The problem: Below is a listing to repeat exactly, with its pictures left out.

Records for this task:
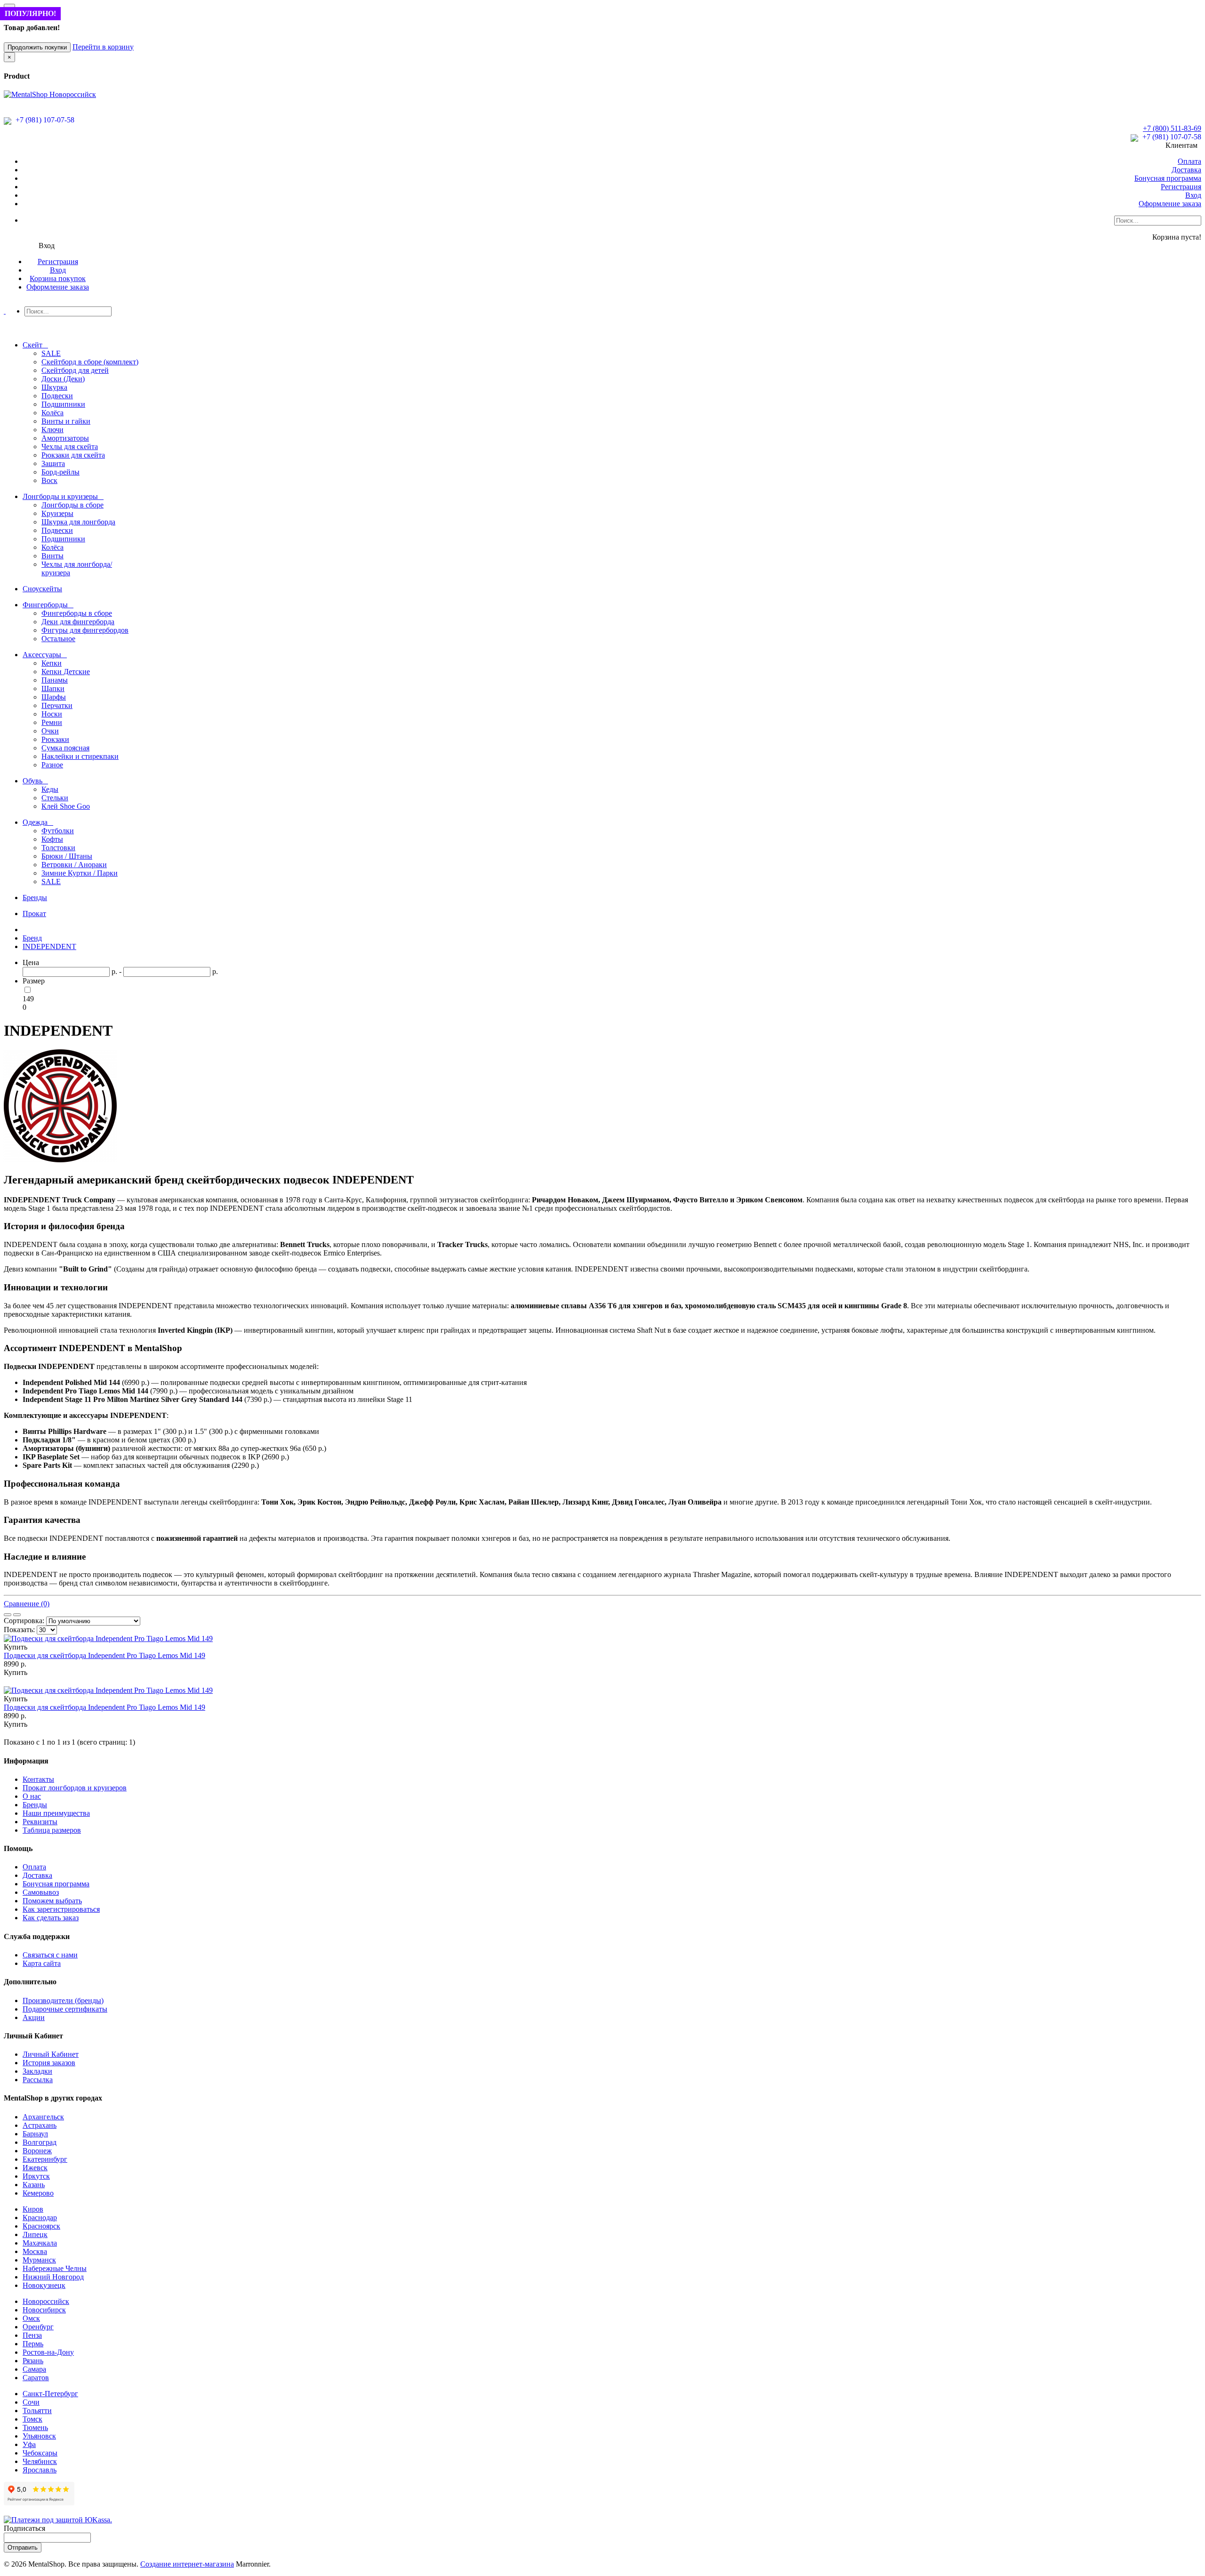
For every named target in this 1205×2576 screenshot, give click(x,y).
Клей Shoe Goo (65, 806)
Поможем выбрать (52, 1901)
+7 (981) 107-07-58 (44, 120)
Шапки (52, 688)
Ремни (51, 722)
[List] (7, 1614)
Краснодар (40, 2218)
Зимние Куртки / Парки (79, 873)
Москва (35, 2251)
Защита (53, 463)
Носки (51, 714)
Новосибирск (44, 2310)
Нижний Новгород (53, 2277)
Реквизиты (40, 1822)
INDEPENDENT (49, 946)
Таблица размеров (52, 1830)
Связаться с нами (50, 1955)
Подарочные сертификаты (65, 2009)
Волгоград (39, 2142)
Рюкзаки (55, 739)
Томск (32, 2419)
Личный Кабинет (51, 2054)
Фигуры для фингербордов (85, 630)
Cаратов (36, 2378)
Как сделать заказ (51, 1918)
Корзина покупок (58, 278)
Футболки (57, 831)
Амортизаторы (65, 438)
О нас (32, 1796)
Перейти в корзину (103, 47)
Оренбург (38, 2327)
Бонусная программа (1167, 178)
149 (28, 999)
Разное (52, 765)
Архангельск (43, 2117)
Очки (50, 731)
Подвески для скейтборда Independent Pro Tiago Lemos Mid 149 (104, 1655)
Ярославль (39, 2470)
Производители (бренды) (63, 2000)
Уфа (29, 2444)
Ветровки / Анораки (74, 865)
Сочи (31, 2402)
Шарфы (53, 697)
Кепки (51, 663)
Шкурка (54, 387)
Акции (34, 2017)
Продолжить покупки (37, 47)
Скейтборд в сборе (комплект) (89, 362)
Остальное (58, 639)
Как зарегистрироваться (61, 1909)
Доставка (1186, 170)
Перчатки (56, 705)
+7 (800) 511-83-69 (1172, 128)
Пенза (32, 2335)
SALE (51, 353)
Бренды (35, 1805)
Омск (31, 2318)
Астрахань (39, 2125)
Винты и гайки (65, 421)
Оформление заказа (1170, 204)
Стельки (54, 798)
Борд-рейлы (60, 472)
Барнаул (35, 2134)
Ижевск (35, 2168)
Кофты (52, 839)
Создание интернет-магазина (187, 2564)
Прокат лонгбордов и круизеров (75, 1788)
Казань (34, 2185)
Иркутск (36, 2176)
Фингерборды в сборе (76, 613)
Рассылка (38, 2080)
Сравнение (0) (26, 1604)
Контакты (38, 1779)
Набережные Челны (55, 2268)
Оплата (1189, 161)
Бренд (32, 938)
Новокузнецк (44, 2285)
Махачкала (40, 2243)
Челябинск (40, 2461)
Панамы (54, 680)
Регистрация (1181, 187)
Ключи (52, 430)
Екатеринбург (45, 2159)
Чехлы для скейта (69, 447)
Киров (33, 2209)
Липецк (35, 2234)
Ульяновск (39, 2436)
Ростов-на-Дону (48, 2352)
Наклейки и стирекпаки (80, 756)
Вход (1193, 195)
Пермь (33, 2344)
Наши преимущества (56, 1813)
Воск (49, 480)
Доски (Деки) (63, 379)
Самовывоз (41, 1892)
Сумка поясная (65, 748)
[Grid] (17, 1614)
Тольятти (37, 2411)
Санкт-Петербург (50, 2394)
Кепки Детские (65, 672)
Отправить (23, 2547)
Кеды (49, 789)
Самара (34, 2369)
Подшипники (63, 404)
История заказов (49, 2063)
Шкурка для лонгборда (78, 522)
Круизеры (57, 513)
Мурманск (39, 2260)
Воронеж (37, 2151)
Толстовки (58, 848)
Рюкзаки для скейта (73, 455)
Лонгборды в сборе (72, 505)
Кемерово (38, 2193)
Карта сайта (42, 1963)
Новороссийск (46, 2301)
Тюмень (35, 2427)
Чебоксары (40, 2453)
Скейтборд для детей (75, 370)
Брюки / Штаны (66, 856)
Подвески (57, 396)
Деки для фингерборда (77, 622)
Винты (52, 556)
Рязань (33, 2361)
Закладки (37, 2071)
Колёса (52, 413)
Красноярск (41, 2226)
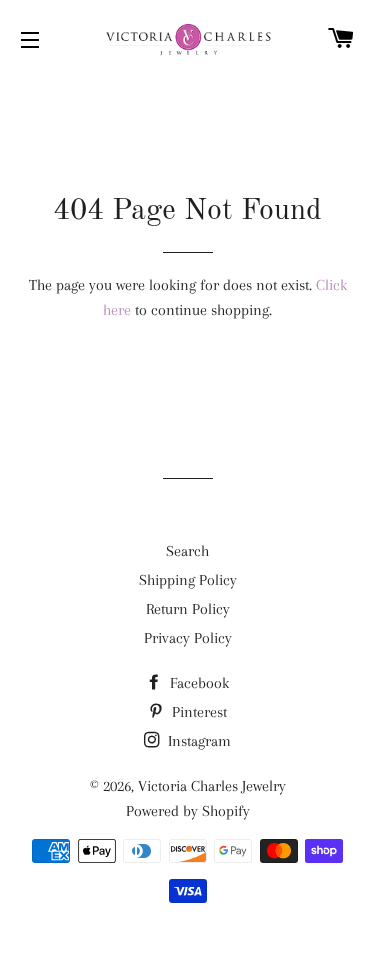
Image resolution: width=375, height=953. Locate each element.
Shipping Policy (188, 580)
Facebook (197, 683)
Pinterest (197, 712)
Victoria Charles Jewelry (212, 786)
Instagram (197, 741)
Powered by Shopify (188, 811)
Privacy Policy (188, 638)
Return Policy (188, 609)
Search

Answer space:
For every named target in this 1205×2576 screenshot, give click(x,y).
Клей Shoe Goo (65, 806)
Поможем выбрать (52, 1901)
+7 (981) 107-07-58 (44, 120)
Шапки (52, 688)
Ремни (51, 722)
[List] (7, 1614)
Краснодар (40, 2218)
Зимние Куртки / Парки (79, 873)
Москва (35, 2251)
Защита (53, 463)
Носки (51, 714)
Новосибирск (44, 2310)
Нижний Новгород (53, 2277)
Реквизиты (40, 1822)
INDEPENDENT (49, 946)
Таблица размеров (52, 1830)
Связаться с нами (50, 1955)
Подарочные сертификаты (65, 2009)
Волгоград (39, 2142)
Рюкзаки (55, 739)
Томск (32, 2419)
Личный Кабинет (51, 2054)
Фигуры для фингербордов (85, 630)
Cаратов (36, 2378)
Как сделать заказ (51, 1918)
Корзина покупок (58, 278)
Футболки (57, 831)
Амортизаторы (65, 438)
О нас (32, 1796)
Перейти в корзину (103, 47)
Оренбург (38, 2327)
Бонусная программа (1167, 178)
149 (28, 999)
Разное (52, 765)
Архангельск (43, 2117)
Очки (50, 731)
Подвески для скейтборда Independent Pro Tiago Lemos Mid 149 (104, 1655)
Ярославль (39, 2470)
Производители (бренды) (63, 2000)
Уфа (29, 2444)
Ветровки / Анораки (74, 865)
Сочи (31, 2402)
Шарфы (53, 697)
Кепки (51, 663)
Шкурка (54, 387)
Акции (34, 2017)
Продолжить покупки (37, 47)
Скейтборд в сборе (комплект) (89, 362)
Остальное (58, 639)
Как зарегистрироваться (61, 1909)
Доставка (1186, 170)
Перчатки (56, 705)
+7 (800) 511-83-69 (1172, 128)
Пенза (32, 2335)
SALE (51, 353)
Бренды (35, 1805)
Омск (31, 2318)
Астрахань (39, 2125)
Винты и гайки (65, 421)
Оформление заказа (1170, 204)
Стельки (54, 798)
Борд-рейлы (60, 472)
Барнаул (35, 2134)
Ижевск (35, 2168)
Кофты (52, 839)
Создание интернет-магазина (187, 2564)
Прокат лонгбордов и круизеров (75, 1788)
Казань (34, 2185)
Иркутск (36, 2176)
Фингерборды в сборе (76, 613)
Рассылка (38, 2080)
Сравнение (0) (26, 1604)
Контакты (38, 1779)
Набережные Челны (55, 2268)
Оплата (1189, 161)
Бренд (32, 938)
Новокузнецк (44, 2285)
Махачкала (40, 2243)
Челябинск (40, 2461)
Панамы (54, 680)
Регистрация (1181, 187)
Ключи (52, 430)
Екатеринбург (45, 2159)
Чехлы для скейта (69, 447)
Киров (33, 2209)
Липецк (35, 2234)
Ульяновск (39, 2436)
Ростов-на-Дону (48, 2352)
Наклейки и стирекпаки (80, 756)
Вход (1193, 195)
Пермь (33, 2344)
Наши преимущества (56, 1813)
Воск (49, 480)
Доски (Деки) (63, 379)
Самовывоз (41, 1892)
Сумка поясная (65, 748)
[Grid] (17, 1614)
Тольятти (37, 2411)
Санкт-Петербург (50, 2394)
Кепки Детские (65, 672)
Отправить (23, 2547)
Кеды (49, 789)
Самара (34, 2369)
Подшипники (63, 404)
История заказов (49, 2063)
Шкурка для лонгборда (78, 522)
Круизеры (57, 513)
Мурманск (39, 2260)
Воронеж (37, 2151)
Толстовки (58, 848)
Рюкзаки для скейта (73, 455)
Лонгборды в сборе (72, 505)
Кемерово (38, 2193)
Карта сайта (42, 1963)
Новороссийск (46, 2301)
Тюмень (35, 2427)
Чебоксары (40, 2453)
Скейтборд для детей (75, 370)
Брюки / Штаны (66, 856)
Подвески (57, 396)
Деки для фингерборда (77, 622)
Винты (52, 556)
Рязань (33, 2361)
Закладки (37, 2071)
Колёса (52, 413)
Красноярск (41, 2226)
Image resolution: width=375, height=953. Locate each element.
Shipping Policy (188, 580)
Facebook (197, 683)
Pinterest (197, 712)
Victoria Charles Jewelry (212, 786)
Instagram (197, 741)
Powered by Shopify (188, 811)
Privacy Policy (188, 638)
Return Policy (188, 609)
Search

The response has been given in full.